Argentine footballer (born 1986)

Emiliano Daniel Armenteros (born 18 January 1986) is an Argentine former professional footballer who played for Spanish club CA Pinto as a left midfielder.

==Club career==
===Argentina===
Born in Monte Grande, Buenos Aires, Armenteros started playing professionally for Club Atlético Banfield, making his Primera División debut at only 17. In 2005, he was sold to Club Atlético Independiente for roughly US$1 million.

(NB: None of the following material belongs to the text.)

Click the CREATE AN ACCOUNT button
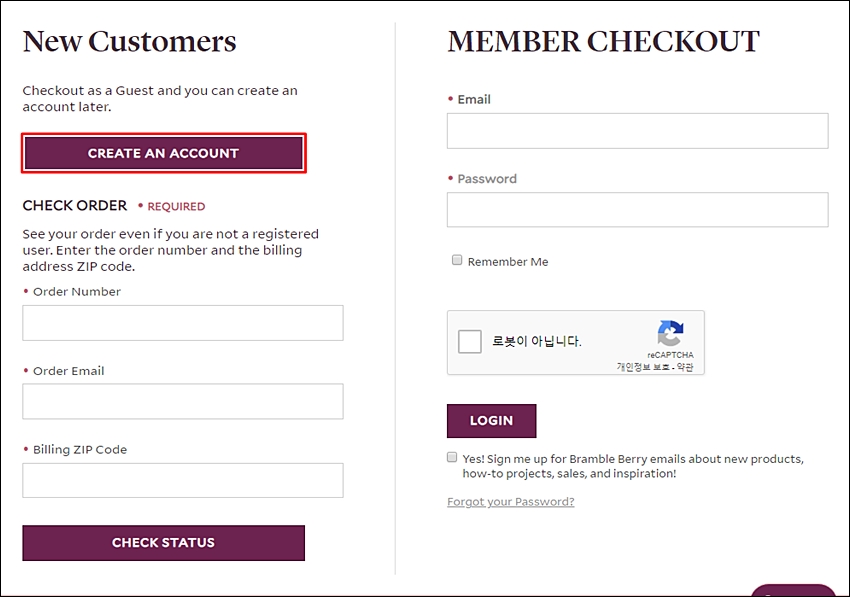 (x=164, y=153)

During his two-season spell with Los Diablos Rojos, Armenteros was an undisputed starter in spite of his young age.

===Spain===
In 2007, Armenteros joined Sevilla FC on loan, with the La Liga club having an option to buy for €2 million at the end of the season. He began his career at the Ramón Sánchez Pizjuán Stadium almost exclusively with the reserves, newly promoted to the Segunda División, only missing two league games in 42 in his first year and scoring seven goals as the team retained their divisional status.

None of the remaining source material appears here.